# NLP Toolkit Demo

This notebook demonstrates the key features of our NLP Toolkit. We'll explore text analysis, document processing, and language tools through practical examples.

In [None]:
import sys
sys.path.append('..')

from src.text_analyzer import TextAnalyzer
from src.document_processor import DocumentProcessor
from src.language_tools import LanguageTools

# Initialize components
analyzer = TextAnalyzer()
processor = DocumentProcessor()
lang_tools = LanguageTools()

## 1. Text Analysis

Let's analyze a sample text using various NLP techniques.

In [None]:
sample_text = """
Artificial Intelligence has transformed the technology landscape dramatically. 
Companies like OpenAI, Google, and Microsoft are investing heavily in AI research. 
The development of large language models has opened new possibilities in natural 
language processing and understanding. However, concerns about AI safety and ethics 
remain important considerations for the future of this technology.
"""

# Analyze text
analysis_results = analyzer.analyze(sample_text)

# Display results
print("Sentiment Analysis:")
print(analysis_results['sentiment'])
print("\nNamed Entities:")
print(analysis_results['entities'])
print("\nKey Phrases:")
print(analysis_results['key_phrases'][:3])
print("\nSummary:")
print(analysis_results['summary'])

## 2. Document Processing

Now, let's process a larger document and extract meaningful insights.

In [None]:
# Create a sample document
with open('sample_document.txt', 'w') as f:
    f.write("""

(Stored data entries)

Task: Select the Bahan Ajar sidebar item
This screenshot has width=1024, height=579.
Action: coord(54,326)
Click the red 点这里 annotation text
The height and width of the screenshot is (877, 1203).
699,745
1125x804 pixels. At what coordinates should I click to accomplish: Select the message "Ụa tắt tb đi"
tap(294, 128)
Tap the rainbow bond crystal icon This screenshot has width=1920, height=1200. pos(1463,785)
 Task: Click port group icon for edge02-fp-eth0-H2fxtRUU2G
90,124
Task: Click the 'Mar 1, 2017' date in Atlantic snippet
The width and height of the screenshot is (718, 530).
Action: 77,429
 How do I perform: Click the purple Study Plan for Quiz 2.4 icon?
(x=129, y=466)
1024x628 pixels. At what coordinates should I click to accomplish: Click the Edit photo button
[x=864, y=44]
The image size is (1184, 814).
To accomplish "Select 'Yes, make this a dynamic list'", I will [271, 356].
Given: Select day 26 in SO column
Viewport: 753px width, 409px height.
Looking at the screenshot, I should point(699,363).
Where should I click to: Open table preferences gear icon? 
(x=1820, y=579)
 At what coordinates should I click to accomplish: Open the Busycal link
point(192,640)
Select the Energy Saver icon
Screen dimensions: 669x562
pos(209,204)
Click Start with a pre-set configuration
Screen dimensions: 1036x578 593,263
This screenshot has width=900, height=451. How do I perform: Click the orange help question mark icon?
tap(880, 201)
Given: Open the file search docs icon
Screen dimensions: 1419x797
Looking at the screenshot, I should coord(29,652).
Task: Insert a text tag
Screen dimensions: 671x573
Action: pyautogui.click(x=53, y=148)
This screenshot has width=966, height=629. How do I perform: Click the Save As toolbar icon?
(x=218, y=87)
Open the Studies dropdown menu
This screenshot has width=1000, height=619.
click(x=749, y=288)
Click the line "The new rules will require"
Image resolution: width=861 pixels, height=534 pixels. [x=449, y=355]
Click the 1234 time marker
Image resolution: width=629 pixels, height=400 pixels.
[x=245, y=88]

■ Task list:
[A] In the NLP toolkit demo, which companies does the sample text name?
[B] Using the NLP toolkit demo, explain in one to three sentences why its document processing section begins by creating a sample document.
[C] Continue the NLP toolkit demo from the point where it stops.

■ Answers for this exercise:
[A] OpenAI, Google, and Microsoft.

[B] The section aims to process a larger document and extract meaningful insights from it. For that reason, it first creates a sample document by writing its content to the file sample_document.txt.

[C]
    # Introduction to Machine Learning
    
    Machine Learning is a subset of artificial intelligence that focuses on developing
    systems that can learn from and make decisions based on data. Unlike traditional
    programming, where rules are explicitly coded, machine learning algorithms improve
    through experience.
    
    ## Types of Machine Learning
    
    1. Supervised Learning: The algorithm learns from labeled training data.
    2. Unsupervised Learning: The algorithm finds patterns in unlabeled data.
    3. Reinforcement Learning: The algorithm learns through trial and error.
    
    ## Applications
    
    Machine learning has numerous applications across industries:
    - Image and Speech Recognition
    - Natural Language Processing
    - Recommendation Systems
    - Autonomous Vehicles
    
    The future of machine learning looks promising as more data becomes available
    and computing power continues to increase.
    """)

# Process document
doc_results = processor.process_document('sample_document.txt')

print("Document Topics:")
for topic in doc_results['topics']:
    print(f"Topic {topic['id']}: {', '.join(topic['words'])}")

print("\nDocument Structure:")
print(doc_results['structure'])

print("\nDocument Summary:")
print(doc_results['summary'])

## 3. Language Tools

Let's explore translation, grammar checking, and text correction features.

In [None]:
# Translation
text_to_translate = "Artificial Intelligence is changing the world."
translation = lang_tools.translate(text_to_translate, target_lang='es')
print("Translation:")
print(f"Original: {translation['original']}")
print(f"Translated: {translation['translated']}")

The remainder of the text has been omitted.